━━━ Dataset content

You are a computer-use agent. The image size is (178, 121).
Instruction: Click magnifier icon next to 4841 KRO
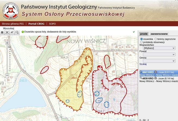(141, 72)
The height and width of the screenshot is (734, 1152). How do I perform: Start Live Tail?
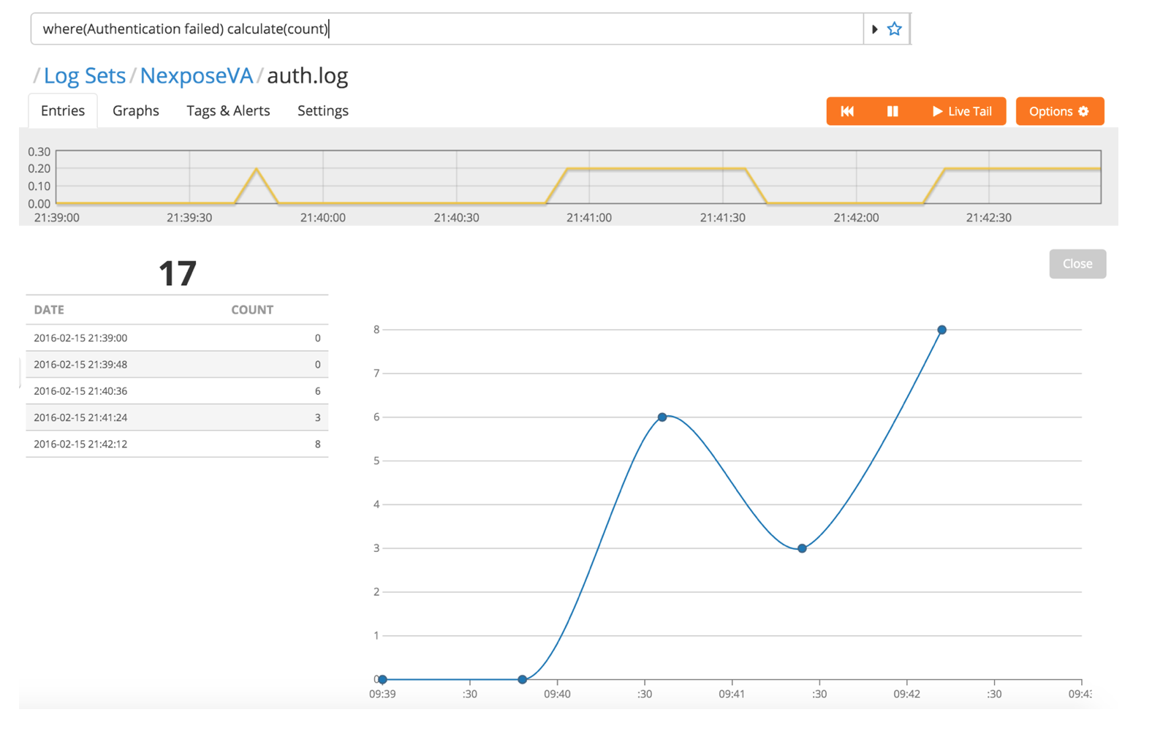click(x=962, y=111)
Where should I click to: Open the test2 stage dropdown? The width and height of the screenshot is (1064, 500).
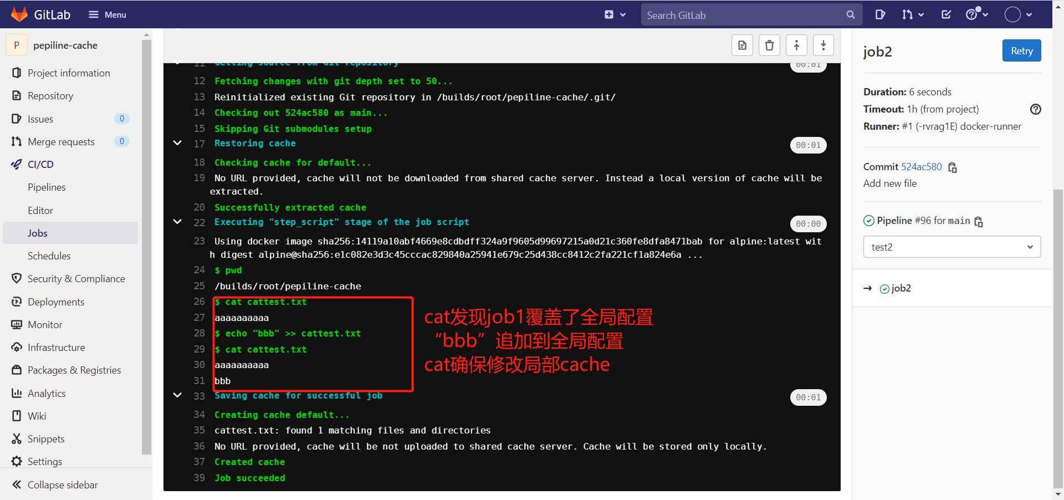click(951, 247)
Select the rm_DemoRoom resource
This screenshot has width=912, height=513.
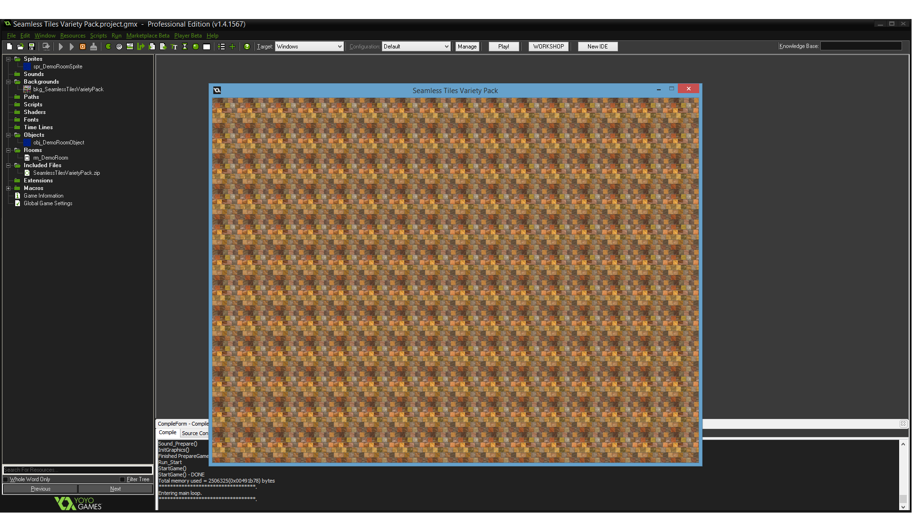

━━━━━━

→ Problem description: Pick out every line in the rows above that contains the string "screenshot", and copy each one in full.

→ Reply to the task:
The height and width of the screenshot is (734, 1152). How do I perform: Start Live Tail?
Where should I click to: Open the test2 stage dropdown? The width and height of the screenshot is (1064, 500).
This screenshot has width=912, height=513.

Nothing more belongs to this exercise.